DATA SECTION:
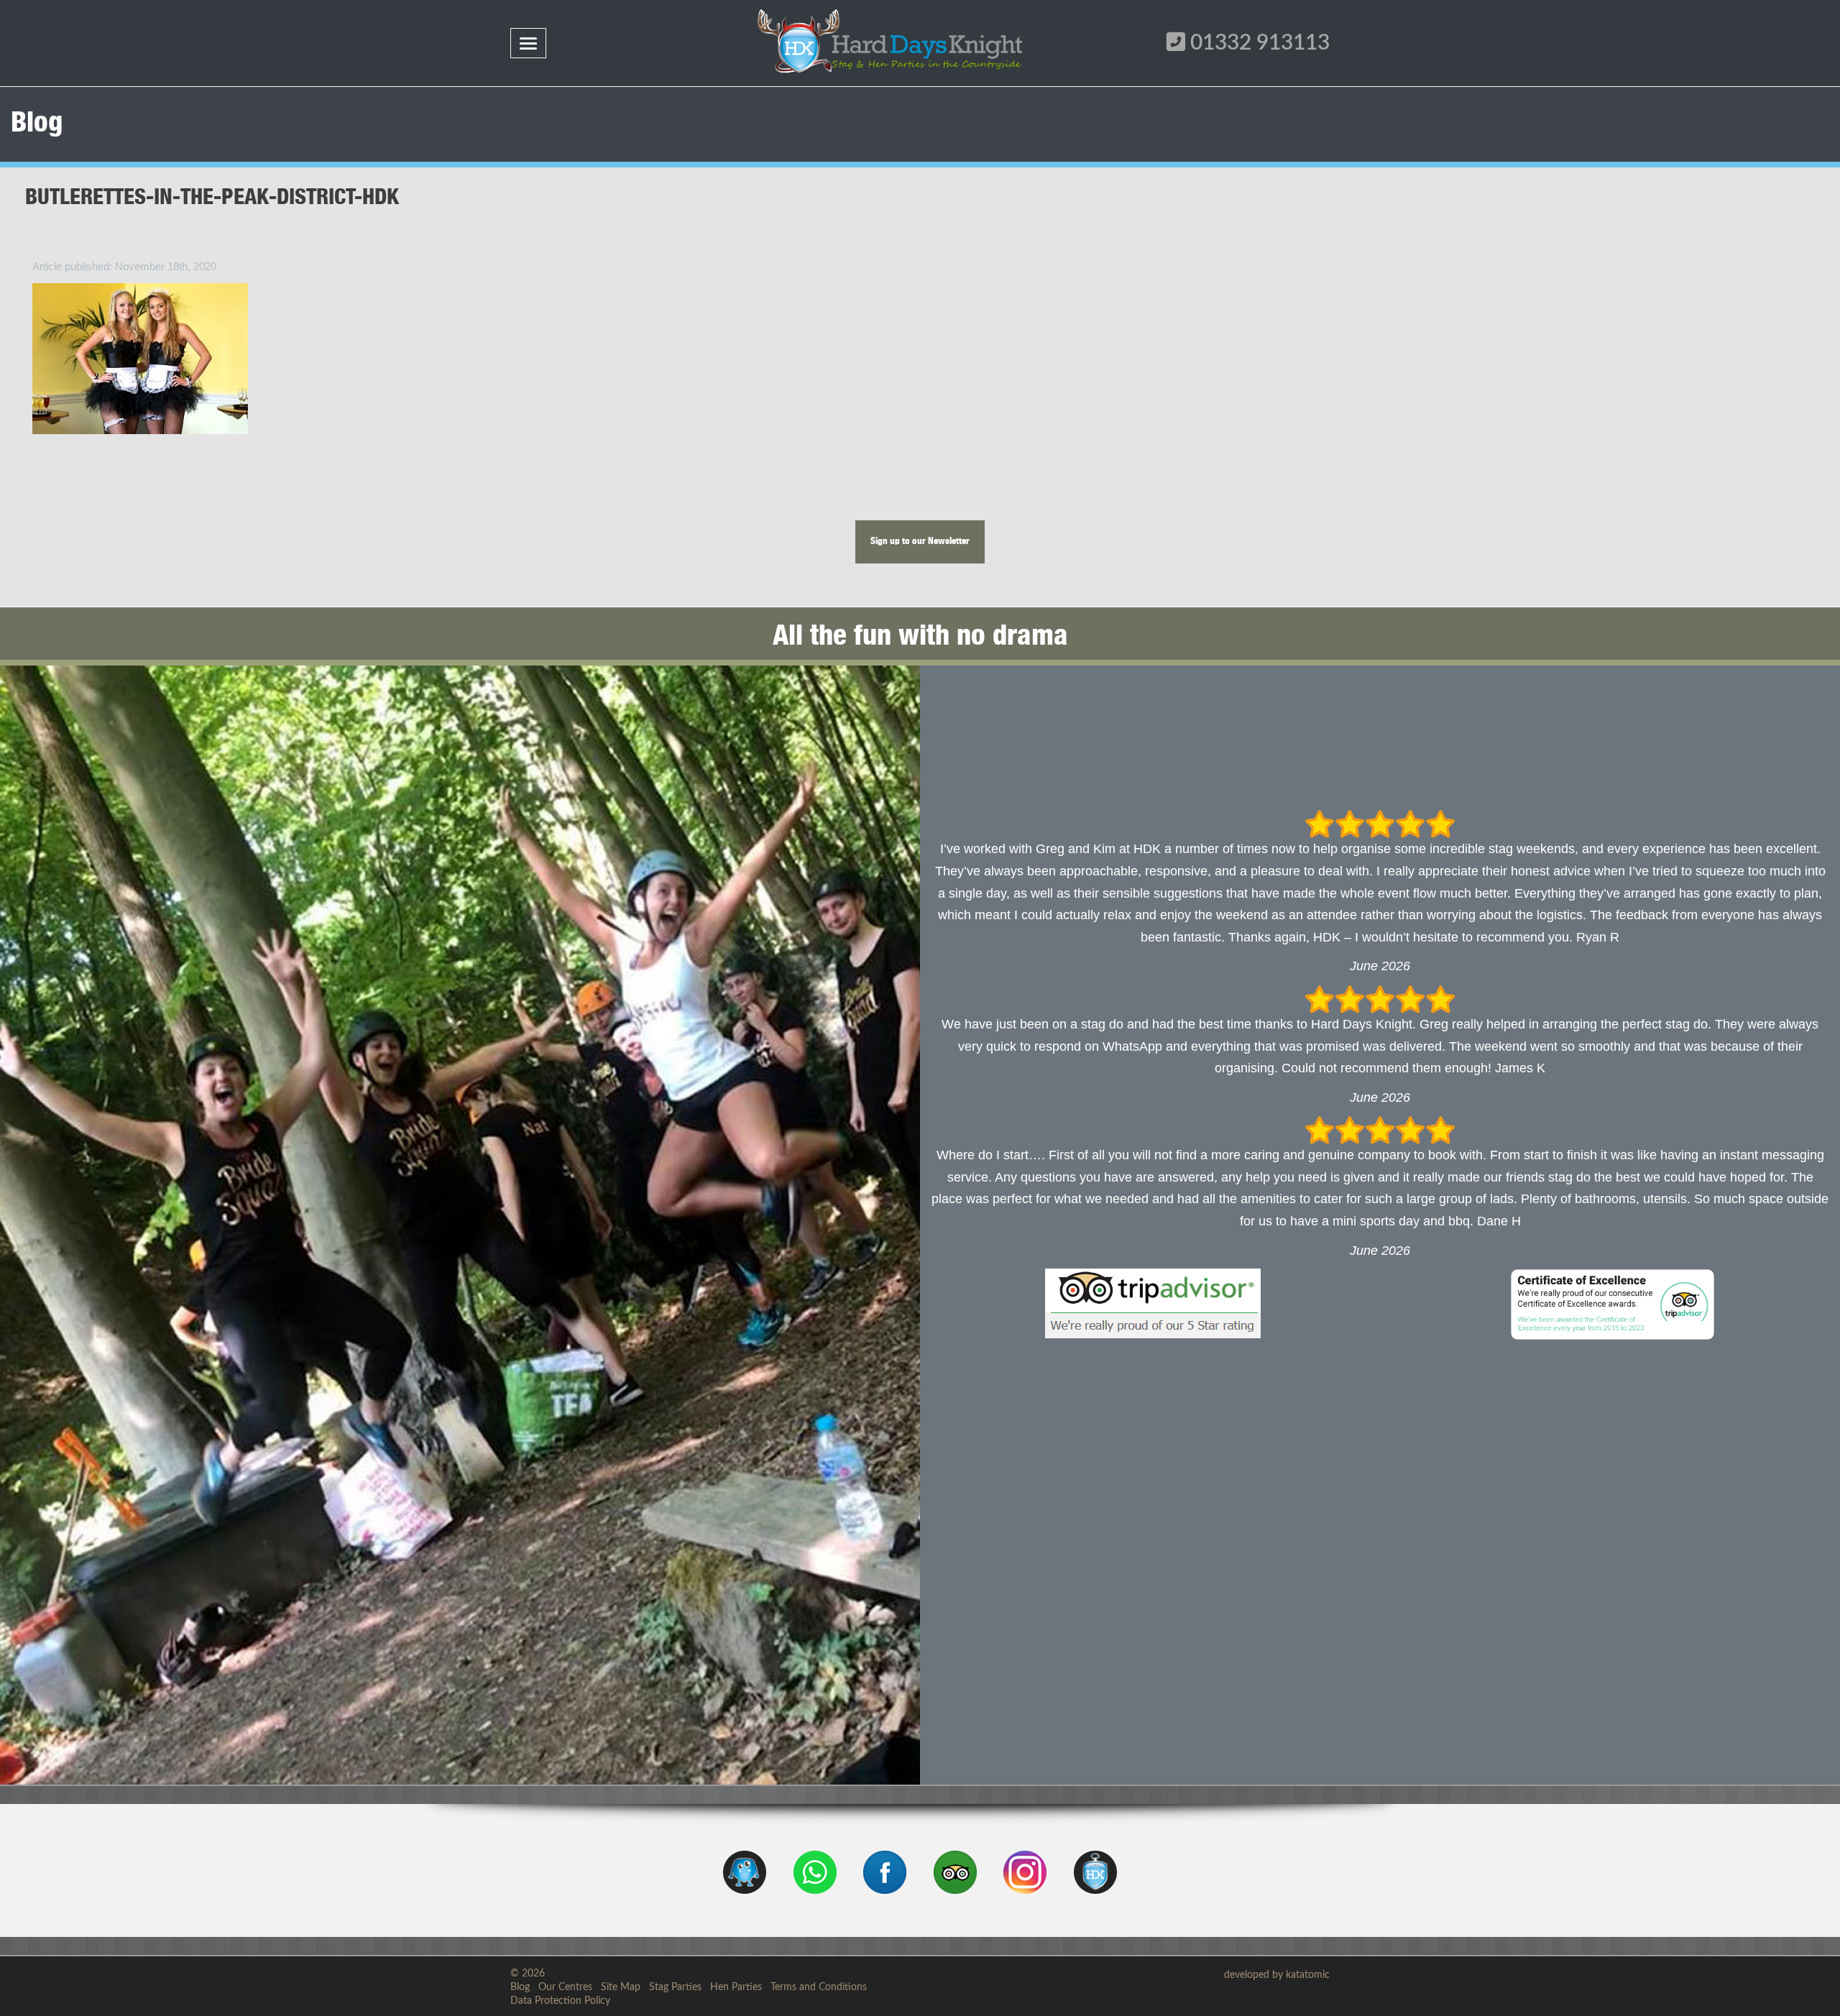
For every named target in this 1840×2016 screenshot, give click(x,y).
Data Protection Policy (560, 2001)
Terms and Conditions (818, 1987)
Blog (520, 1987)
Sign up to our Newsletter (920, 541)
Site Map (620, 1987)
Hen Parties (736, 1987)
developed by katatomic (1277, 1975)
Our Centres (565, 1987)
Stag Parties (675, 1987)
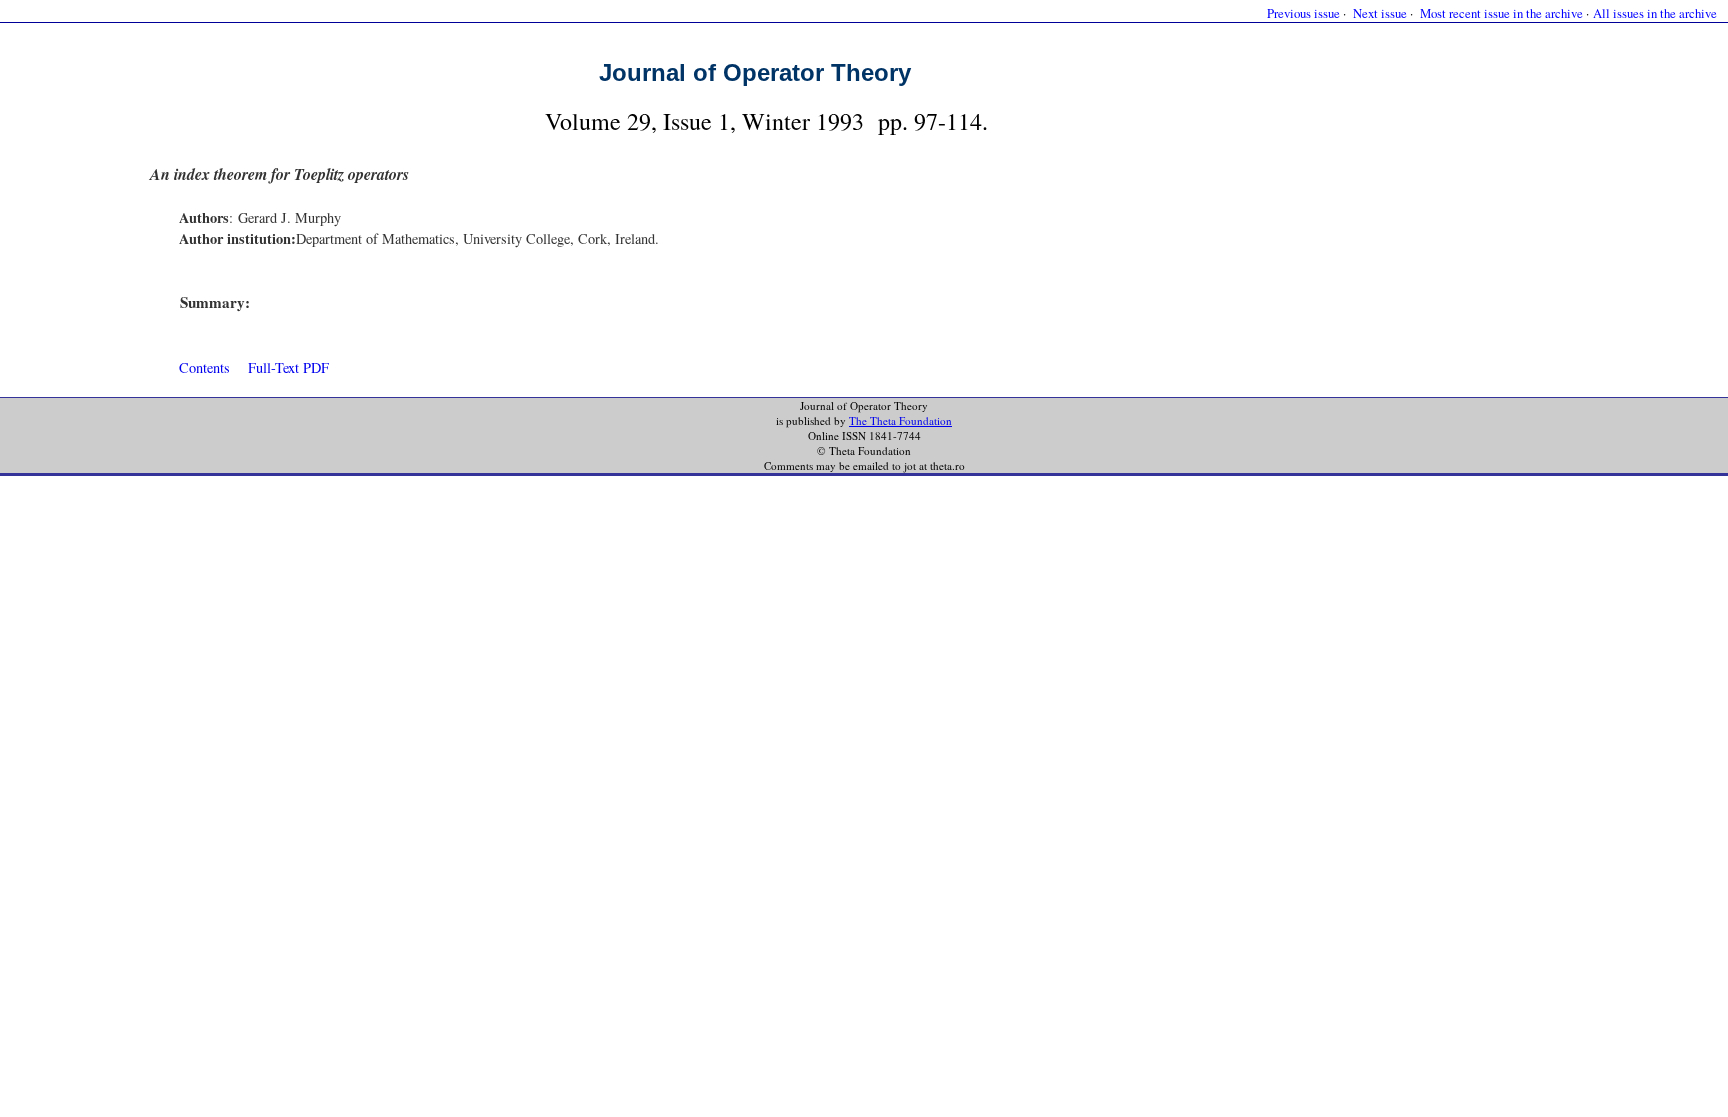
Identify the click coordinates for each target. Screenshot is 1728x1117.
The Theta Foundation (900, 420)
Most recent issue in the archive (1501, 13)
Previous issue (1303, 13)
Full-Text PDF (288, 367)
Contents (204, 367)
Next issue (1380, 13)
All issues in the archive (1655, 13)
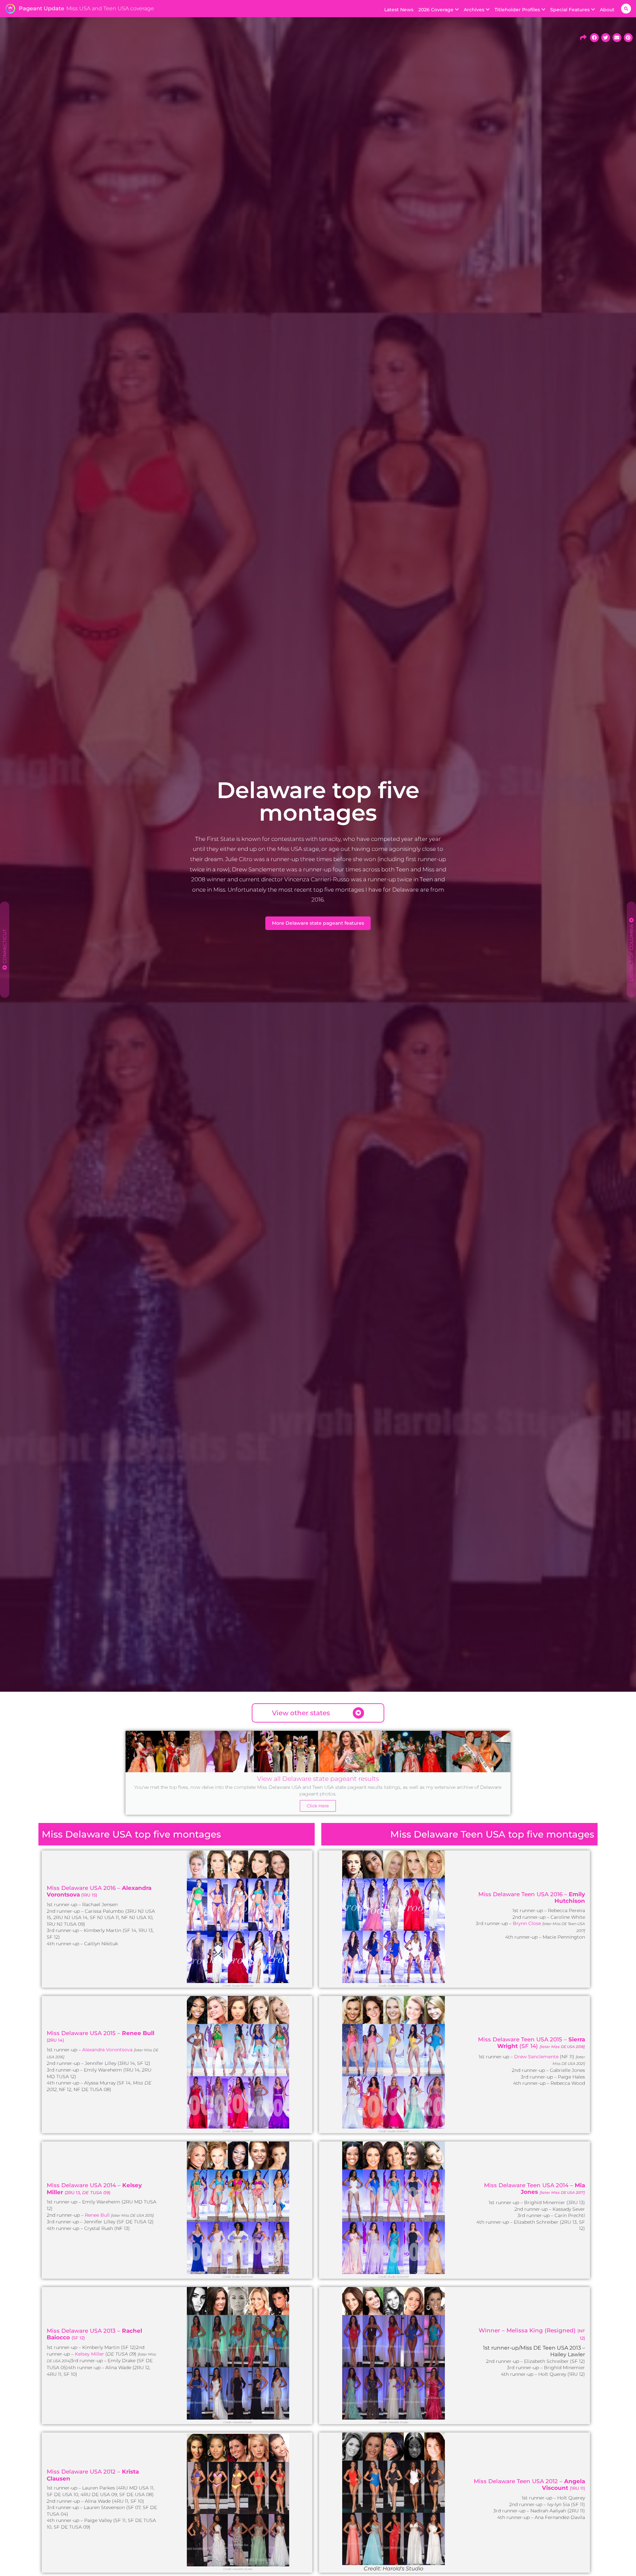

TRY IT: An answer containing only the lines from the one holding "Hen Parties (736, 1987)" through the close of the entries above, reproduced exactly and stripped of pictures, is expected.

EXPECTED ANSWER:
Hen Parties (736, 1987)
developed by katatomic (1277, 1975)
Our Centres (565, 1987)
Stag Parties (675, 1987)
Identify the click coordinates for each target. Screenshot is 1728x1117.
The Theta Foundation (900, 420)
Most recent issue in the archive (1501, 13)
Previous issue (1303, 13)
Full-Text PDF (288, 367)
Contents (204, 367)
Next issue (1380, 13)
All issues in the archive (1655, 13)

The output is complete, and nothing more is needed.